ACTIVITY -
Word for word, repeat all the entries below, but without the pictures.
☆ ☆ ☆ ☆ ☆ ☆ ☆
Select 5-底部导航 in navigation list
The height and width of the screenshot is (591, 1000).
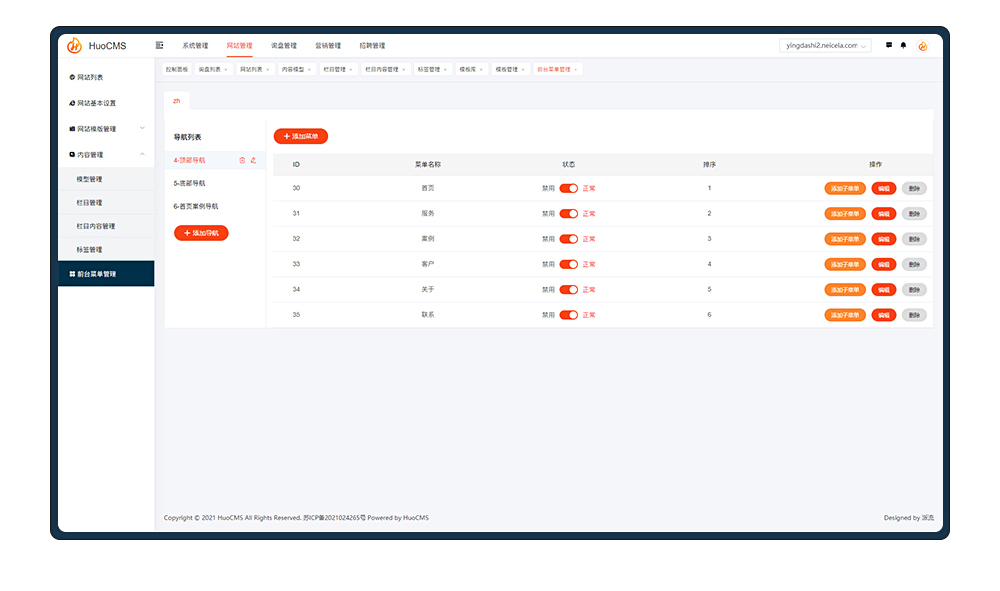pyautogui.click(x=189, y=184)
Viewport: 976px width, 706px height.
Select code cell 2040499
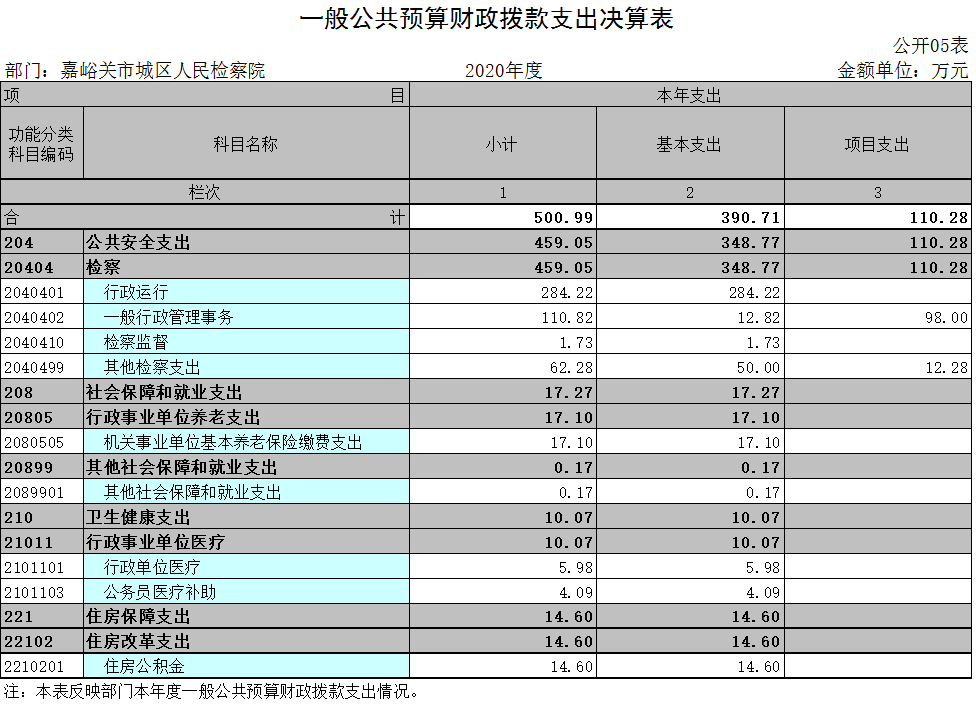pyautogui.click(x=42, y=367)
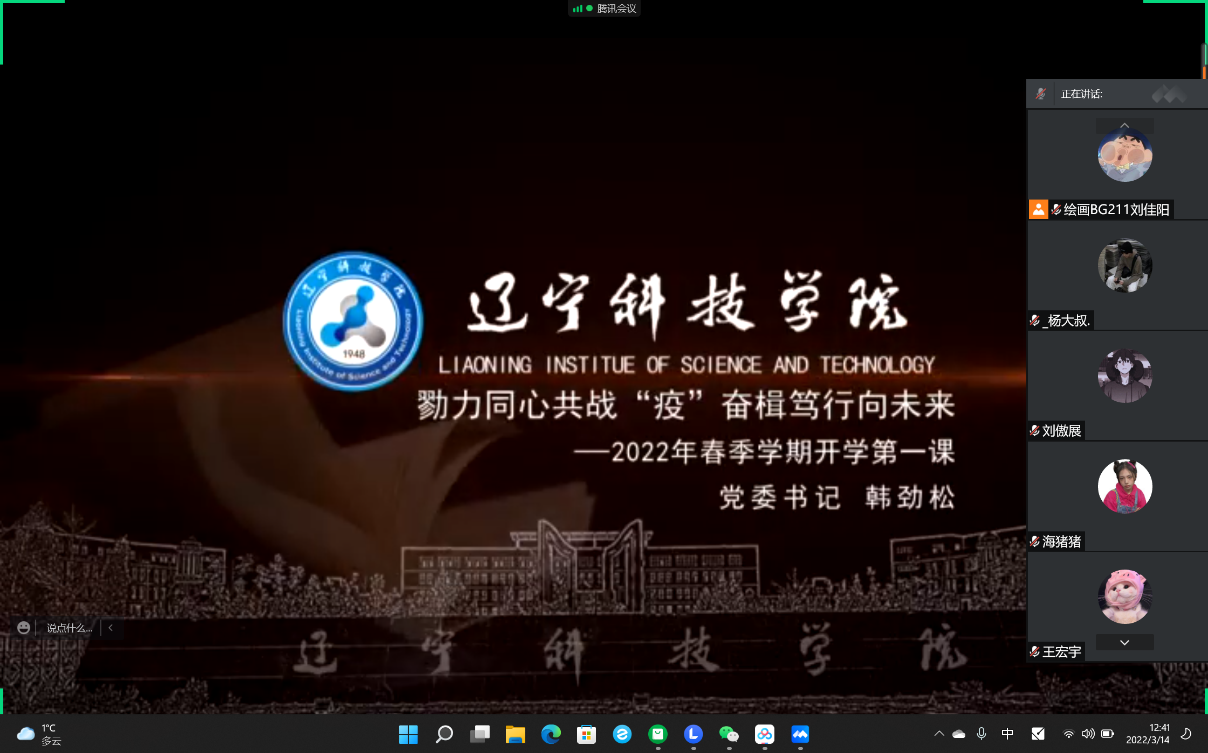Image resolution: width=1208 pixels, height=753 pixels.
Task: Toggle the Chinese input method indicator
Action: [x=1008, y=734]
☆ ☆ ☆ ☆ ☆ ☆ ☆
RESPONSE AREA -
Select 5-底部导航 in navigation list
The height and width of the screenshot is (591, 1000).
pyautogui.click(x=189, y=184)
Viewport: 976px width, 706px height.
Select code cell 2040499
pyautogui.click(x=42, y=367)
Image resolution: width=1208 pixels, height=753 pixels.
Task: Toggle the Chinese input method indicator
Action: [x=1008, y=734]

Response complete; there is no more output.